Translate

Monday 4 January 2016

Bobby Jones and Old Man Par

Bobby Jones is often remembered for having said he never learned anything from matches and tournaments he won.  To me, that seems a bit of an exaggeration, because I'm sure Bobby Jones was always learning whether he won or lost.  As is often the case, some of these quotes are best considered in context, just like Ben Hogan having said he wished he had three right hands.  

In Golf is my Game, Bobby explains this famous quote, and while doing so offers up some sage advice about the optimimum golfer's mindset when playing competitively.  He wrote:

"I have often said that I never learned anything from matches or tournaments I won, because of the inclination--natural I suppose--to accept successes as altogether fitting and proper.  Whenever I lost, I would analyze the play and try to figure out if I had made any mistakes that might have been avoided.  Mechanical misplays were not considered, because a certain number were to be expected.  Keeler and I agreed that in most of these lost matches there were identifiable instances when different tactics, usually more conservative, might have produced better results.  But I think we agreed, too, that the main trouble was to be found in the fact that I simply did not play match golf so uniformly close to my capability as I played medal.  Keeler, at least, figured that if I played as well as I could, I should not lose many matches.
  To Keeler, this meant that at match play I should play the card, or against 'Old Man Par' as he put it, so that I should occupy myself only with getting the figures, and let my opponent do what he would.  I cannot deny that on occasions I had been guilty of playing a slack shot when my opponent had played one, and then watched him make a recovery I could not match, or had unwisely attempted a daring shot when the risk was too great.  I accepted Keeler's prescription, but the following of it seemed to require a bit more.
  I was very acutely aware that my mental attitude and nervous attunement towards the two forms of competition were quite different.  I was nervous before a match, but it was more an eager sort of nervousness or impatience to go out and see who could hit harder and make the most birdies.  Before a medal round my nerves would be even more tightly wound, but the eagerness gave way to apprehension and caution.  I always had that hollow feeling in the pit of my stomach, and my concern was to get the agony over, rather than to have the conflict started.  I never had any sensation of fear before a match, but more of it than anything else before a medal round.
  I suppose I never became as good at match play as at medal, but I did make progress in the former department by the ultimate achievement of the realization that, after all, a round of golf in either form was still a complete structure to be built up hole by hole, that restraint and patience paid off in either form, and that consistent pressure would subdue an opponent just as affectively as an opening salvo of birdies.
  It was not precisely playing the card or against 'Old Man Par' hole by hole.  It amounted more nearly to setting out in complete detachment from surrounding circumstances to produce a fine round of golf.  An opponent might do some damage at one stage or another, but he was not likely to surpass the entire production."

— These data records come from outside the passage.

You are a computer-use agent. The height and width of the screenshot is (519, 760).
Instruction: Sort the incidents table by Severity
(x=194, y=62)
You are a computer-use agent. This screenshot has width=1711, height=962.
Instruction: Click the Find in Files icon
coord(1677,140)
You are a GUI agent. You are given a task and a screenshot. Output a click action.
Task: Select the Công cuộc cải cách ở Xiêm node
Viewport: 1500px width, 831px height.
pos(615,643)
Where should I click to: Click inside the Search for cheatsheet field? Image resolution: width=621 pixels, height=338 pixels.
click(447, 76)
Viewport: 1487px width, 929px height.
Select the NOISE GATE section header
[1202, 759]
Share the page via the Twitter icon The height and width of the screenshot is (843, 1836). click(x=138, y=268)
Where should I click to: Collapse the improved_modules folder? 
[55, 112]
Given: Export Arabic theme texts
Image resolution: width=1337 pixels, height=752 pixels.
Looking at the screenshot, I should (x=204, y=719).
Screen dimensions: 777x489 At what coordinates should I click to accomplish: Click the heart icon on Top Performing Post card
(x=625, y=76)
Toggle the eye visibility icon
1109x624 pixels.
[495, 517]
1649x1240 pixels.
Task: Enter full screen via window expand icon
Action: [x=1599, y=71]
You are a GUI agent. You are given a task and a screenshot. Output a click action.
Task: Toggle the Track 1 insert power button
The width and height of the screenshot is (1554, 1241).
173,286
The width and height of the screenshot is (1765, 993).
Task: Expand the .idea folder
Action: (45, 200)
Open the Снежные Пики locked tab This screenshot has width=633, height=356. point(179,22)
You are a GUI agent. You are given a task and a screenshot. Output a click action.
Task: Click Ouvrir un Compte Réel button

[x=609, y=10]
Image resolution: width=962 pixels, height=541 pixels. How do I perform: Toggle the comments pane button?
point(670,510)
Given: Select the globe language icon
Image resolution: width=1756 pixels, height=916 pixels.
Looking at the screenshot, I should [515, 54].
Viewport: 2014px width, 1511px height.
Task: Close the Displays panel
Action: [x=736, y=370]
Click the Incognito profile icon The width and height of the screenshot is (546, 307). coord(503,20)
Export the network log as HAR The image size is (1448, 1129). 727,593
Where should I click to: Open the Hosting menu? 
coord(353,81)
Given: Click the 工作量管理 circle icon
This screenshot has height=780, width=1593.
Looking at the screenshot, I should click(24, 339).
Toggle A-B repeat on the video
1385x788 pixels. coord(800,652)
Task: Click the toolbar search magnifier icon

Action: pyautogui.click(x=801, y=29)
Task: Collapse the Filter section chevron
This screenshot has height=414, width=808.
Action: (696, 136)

Once again, arguably the greatest player of all time, and certainly the greatest of his day--which is all that really counts--provides us with an honest picture of how he felt and thought when competing.  We learn that he wasn't so different from the rest of us.  He admitted to always being anxious, apprehensive, cautious, and even fearful, before a medal play event.  He had that same hollow feeling in the pit of his stomach that I have always felt before an important round.  He was just like me--only more talented, more intelligent, and perhaps better looking.